T-Series and Ed Sheeran did 1bn+ YouTube views in March


We’ve been predicting for a few months now that Bollywood music brand T-Series was heading towards a new YouTube milestone of more than 1bn monthly video views.

In March it happened, but it also happened for a second music-focused channel: Ed Sheeran.

This, at least, is according to the monthly rankings published by online-video industry site Tubefilter, which use data from analytics firm OpenSlate. If their numbers are correct, T-Series racked up 1.18bn views in March, up 30% month-on-month.

Yet even that growth appears to have put in the shade by Sheeran’s channel, which Tubefilter says recorded 62% month-on-month growth to reach 1.04bn views in March.

A pair of music channels surpassing 1bn monthly YouTube views is, of course, a bittersweet milestone for the music industry, which continues to pressure YouTube and copyright legislators over the service’s ‘value gap’ and safe-harbour protections.

Still, the success of both channels provides useful reminders – of YouTube’s sharp growth in India on the one hand, and of Sheeran’s strategy to release every song from his album as a YouTube video on the other.

As anyone working on YouTube knows, views are just one metric of success in 2017. In fact, it’s watch time that’s the most important thing: both in how it affects YouTube’s recommendation algorithm, and the way it dictates how many ads are seen by a channel’s viewers, and thus how well it makes money.

With watch-time stats not public, we have to settle for views as a rankings metric. That said, Tubefilter’s separate chart ranking channels by subscribers was also topped by Sheeran in March: he added just over two million that month.

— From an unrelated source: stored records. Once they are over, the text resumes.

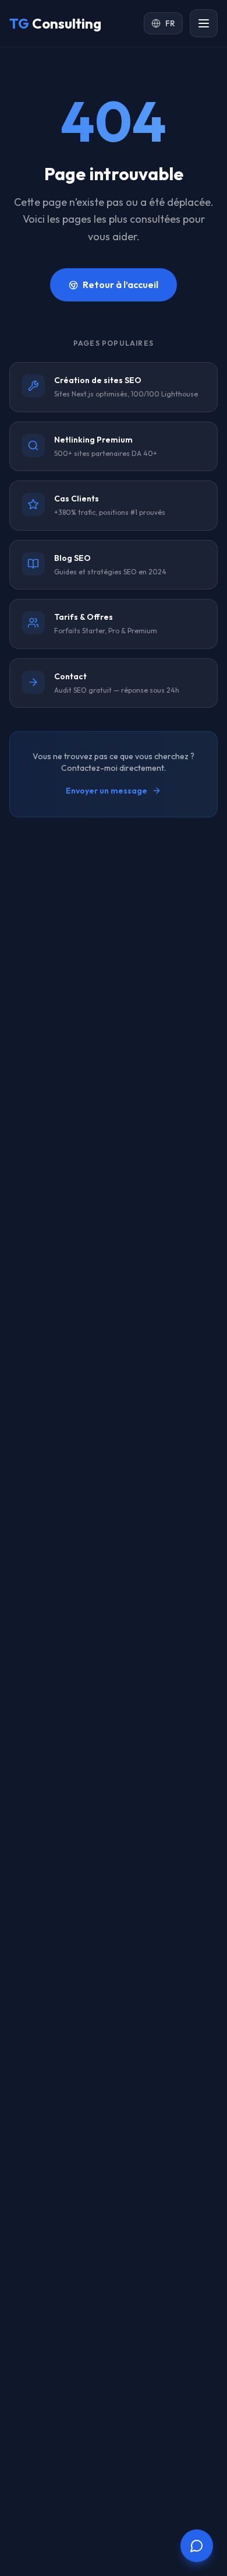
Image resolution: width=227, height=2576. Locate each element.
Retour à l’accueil (120, 284)
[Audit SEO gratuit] (196, 2545)
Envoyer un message (106, 790)
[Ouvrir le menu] (204, 23)
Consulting (55, 23)
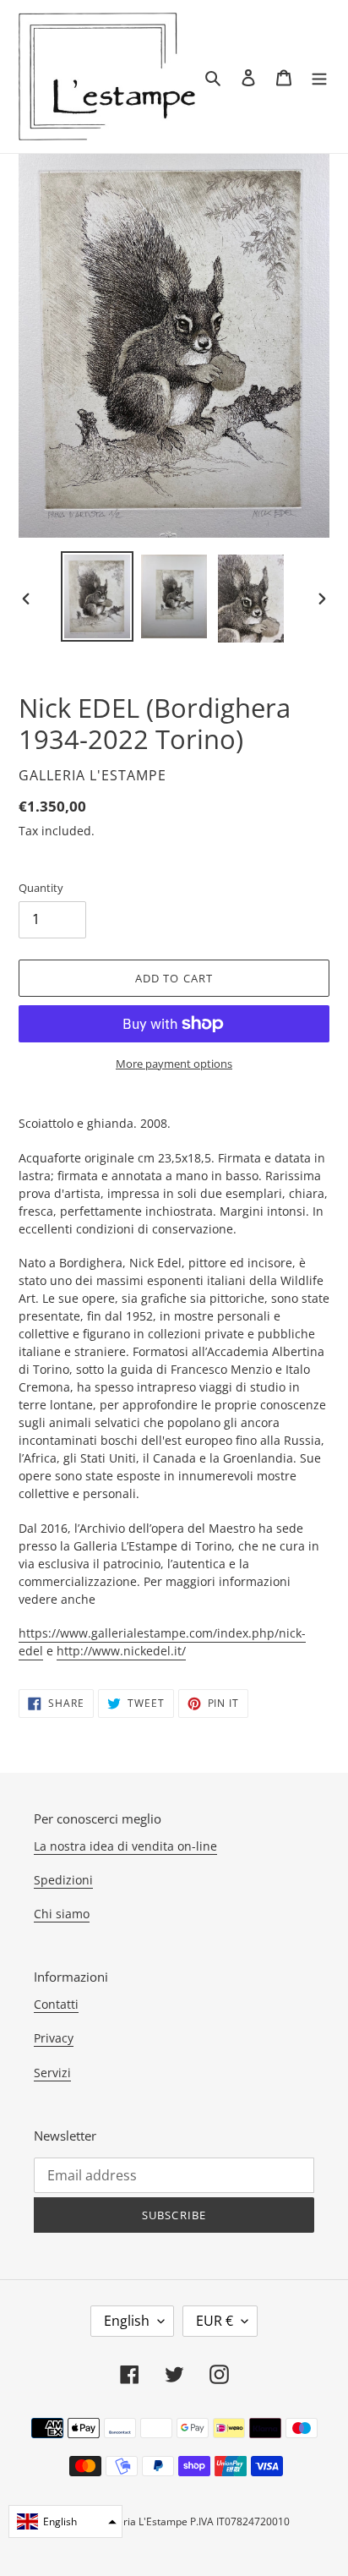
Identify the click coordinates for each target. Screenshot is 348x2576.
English (127, 2320)
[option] (97, 596)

Finally, the rankings do say something about the growth of YouTube’s top tier of channels over time. In March 2015, Tubefilter claimed that the top 100 channels on YouTube generated 15.76bn views.

A year later, that total was 23.4bn views, and now in March 2017 it’s 29.64bn – year-on-year growth of 27%. As ever, we’re wary of claiming this matches YouTube’s overall growth, since it’s just the 100 biggest channels on the network.